DO THIS – Pull out every line of the records that contains the word "Switch", and copy each of those lines in full.

++++ MATERIALS PROVIDED

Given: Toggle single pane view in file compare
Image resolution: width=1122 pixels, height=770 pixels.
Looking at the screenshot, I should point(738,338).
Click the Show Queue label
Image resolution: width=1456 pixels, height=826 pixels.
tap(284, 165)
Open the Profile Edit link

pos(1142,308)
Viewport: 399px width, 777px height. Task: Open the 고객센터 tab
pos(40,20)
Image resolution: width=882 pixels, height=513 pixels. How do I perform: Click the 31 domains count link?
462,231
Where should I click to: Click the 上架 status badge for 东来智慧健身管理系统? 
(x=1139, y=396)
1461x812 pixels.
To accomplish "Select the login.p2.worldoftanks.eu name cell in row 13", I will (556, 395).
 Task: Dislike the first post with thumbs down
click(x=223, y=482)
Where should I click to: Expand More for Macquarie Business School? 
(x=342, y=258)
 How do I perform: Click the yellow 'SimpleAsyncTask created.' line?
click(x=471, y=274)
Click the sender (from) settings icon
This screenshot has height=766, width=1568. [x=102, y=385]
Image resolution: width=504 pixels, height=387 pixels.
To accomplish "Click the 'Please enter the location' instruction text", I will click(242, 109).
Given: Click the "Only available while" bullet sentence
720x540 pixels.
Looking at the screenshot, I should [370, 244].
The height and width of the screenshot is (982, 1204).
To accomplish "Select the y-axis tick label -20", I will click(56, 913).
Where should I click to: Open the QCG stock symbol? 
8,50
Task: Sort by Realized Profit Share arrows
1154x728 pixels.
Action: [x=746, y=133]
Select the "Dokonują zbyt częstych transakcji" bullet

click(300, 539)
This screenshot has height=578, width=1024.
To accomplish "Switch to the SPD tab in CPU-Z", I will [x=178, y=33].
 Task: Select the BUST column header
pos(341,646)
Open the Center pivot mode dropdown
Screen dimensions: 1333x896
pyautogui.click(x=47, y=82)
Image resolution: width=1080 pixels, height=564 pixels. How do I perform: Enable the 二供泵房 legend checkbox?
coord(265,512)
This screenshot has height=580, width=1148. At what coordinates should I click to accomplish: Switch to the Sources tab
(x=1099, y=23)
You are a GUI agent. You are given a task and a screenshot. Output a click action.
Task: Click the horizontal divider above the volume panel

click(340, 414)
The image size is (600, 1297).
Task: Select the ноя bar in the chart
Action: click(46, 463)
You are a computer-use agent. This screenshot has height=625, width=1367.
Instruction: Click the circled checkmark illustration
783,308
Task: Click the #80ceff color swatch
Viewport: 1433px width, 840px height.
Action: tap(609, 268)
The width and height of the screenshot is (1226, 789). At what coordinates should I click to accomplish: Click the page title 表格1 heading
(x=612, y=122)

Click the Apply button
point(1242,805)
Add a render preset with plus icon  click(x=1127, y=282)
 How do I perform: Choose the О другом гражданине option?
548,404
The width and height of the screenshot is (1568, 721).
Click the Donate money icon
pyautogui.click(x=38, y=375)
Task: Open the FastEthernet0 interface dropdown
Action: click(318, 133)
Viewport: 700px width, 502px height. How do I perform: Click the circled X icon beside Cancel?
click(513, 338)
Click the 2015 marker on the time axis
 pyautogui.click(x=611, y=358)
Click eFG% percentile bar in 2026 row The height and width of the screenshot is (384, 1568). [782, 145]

++++++++

OUTPUT FOR THIS TASK –
To accomplish "Switch to the SPD tab in CPU-Z", I will [x=178, y=33].
This screenshot has height=580, width=1148. At what coordinates should I click to accomplish: Switch to the Sources tab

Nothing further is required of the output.